Pasar Pusat Pertokoan Blok Barat di Jalan Soekarno Hatta sebelumnya terbakar pada 26 Agustus 2025 sekitar pukul 04.30 WIB. Peristiwa tersebut menyebabkan kerusakan parah dengan estimasi kerugian aset mencapai Rp52,25 miliar.
Menanggapi narasi yang menyebutkan adanya kerja sama dengan pihak swasta, Kurniawan menjelaskan bahwa sejak awal Pemerintah Kota Payakumbuh mengajukan pembangunan kembali pasar melalui mekanisme APBN. Proposal resmi telah disampaikan kepada Kementerian Perdagangan dan Kementerian Pekerjaan Umum pada September 2025.
“Tidak ada pola konsesi, tidak ada pengalihan pengelolaan ke pihak ketiga. Seluruh tahapan berada di bawah kewenangan pemerintah pusat dan daerah,” katanya.
Pelaksanaan pembangunan direncanakan pada tahun anggaran 2026 dan akan dikerjakan oleh Satuan Kerja Prasarana Strategis Kementerian Pekerjaan Umum, setelah seluruh persyaratan teknis dan administratif terpenuhi.
Isu lain yang turut diluruskan adalah tudingan adanya praktik bagi-bagi keuntungan. Kurniawan menegaskan, mekanisme pembagian hasil yang selama ini dikenal publik merupakan kesepakatan resmi antara pemerintah daerah dan nagari.
“Skema 70 persen untuk Pemko dan 30 persen untuk nagari bukan bagi-bagi cuan, melainkan pengakuan atas hak historis tanah ulayat yang telah diatur dalam regulasi dan SK Gubernur Sumatera Barat,” jelasnya.
Sementara itu, Kepala Dinas PUPR Kota Payakumbuh, Muslim, menegaskan bahwa status lahan Pasar Pusat Pertokoan telah lama digunakan sebagai fasilitas umum dan dikelola pemerintah daerah sejak masa kolonial.
Ia merujuk pada sejumlah regulasi, termasuk Peraturan Menteri ATR/BPN Nomor 14 Tahun 2024, yang menyatakan bahwa hak ulayat tidak berlaku pada tanah yang telah digunakan sebagai fasilitas umum atau yang telah dibebaskan oleh instansi pemerintah.
“Pasar ini telah lama berfungsi sebagai fasilitas umum dan dikelola pemerintah daerah, dengan tetap menghormati hak historis nagari,” ujar Muslim.
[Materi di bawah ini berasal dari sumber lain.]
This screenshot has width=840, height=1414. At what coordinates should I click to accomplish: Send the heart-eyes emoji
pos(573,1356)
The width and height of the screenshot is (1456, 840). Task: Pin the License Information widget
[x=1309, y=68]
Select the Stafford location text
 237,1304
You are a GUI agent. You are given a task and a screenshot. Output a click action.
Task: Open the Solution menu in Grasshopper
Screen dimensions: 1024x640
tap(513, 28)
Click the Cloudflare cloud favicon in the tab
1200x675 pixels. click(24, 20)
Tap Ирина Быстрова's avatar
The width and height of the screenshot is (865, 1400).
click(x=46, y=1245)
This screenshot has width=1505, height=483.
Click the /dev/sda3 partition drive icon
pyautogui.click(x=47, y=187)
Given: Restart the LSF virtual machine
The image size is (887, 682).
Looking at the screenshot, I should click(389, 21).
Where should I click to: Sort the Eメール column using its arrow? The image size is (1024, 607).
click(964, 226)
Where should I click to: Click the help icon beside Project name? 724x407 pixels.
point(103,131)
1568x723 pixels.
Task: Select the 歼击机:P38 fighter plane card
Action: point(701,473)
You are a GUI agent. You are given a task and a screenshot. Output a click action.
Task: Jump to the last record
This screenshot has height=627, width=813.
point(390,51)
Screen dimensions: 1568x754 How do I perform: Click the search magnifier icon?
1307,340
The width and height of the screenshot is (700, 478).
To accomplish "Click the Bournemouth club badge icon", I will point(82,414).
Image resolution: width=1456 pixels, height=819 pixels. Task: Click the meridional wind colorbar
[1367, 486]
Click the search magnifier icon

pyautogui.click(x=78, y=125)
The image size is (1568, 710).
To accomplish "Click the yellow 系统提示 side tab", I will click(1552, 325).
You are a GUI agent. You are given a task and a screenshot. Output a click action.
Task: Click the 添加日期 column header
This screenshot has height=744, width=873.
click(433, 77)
Pemko Payakumbuh juga telah mengajukan sertifikasi tanah pasar ke BPN sejak November 2025. Proses tersebut sempat tertunda akibat adanya masukan dari Kerapatan Adat Nagari (KAN), namun diselesaikan melalui dialog dan mediasi.
Puncaknya, pada 5 Januari 2026, Pemerintah Kota Payakumbuh bersama KAN Koto Nan Ampek dan KAN Koto Nan Gadang menandatangani kesepakatan pelepasan hak tanah ulayat untuk disertifikatkan sebagai hak pakai atas nama Pemko Payakumbuh.
“Kesepakatan ini memberi kepastian hukum dan menunjukkan sinergi antara adat dan negara,” kata Muslim.
Menutup pernyataannya, Kurniawan mengimbau masyarakat untuk lebih bijak menyikapi informasi yang beredar di media sosial.
“Seluruh proses revitalisasi bisa diawasi publik. Pemerintah terbuka dan bekerja untuk kepentingan masyarakat luas,” ujarnya.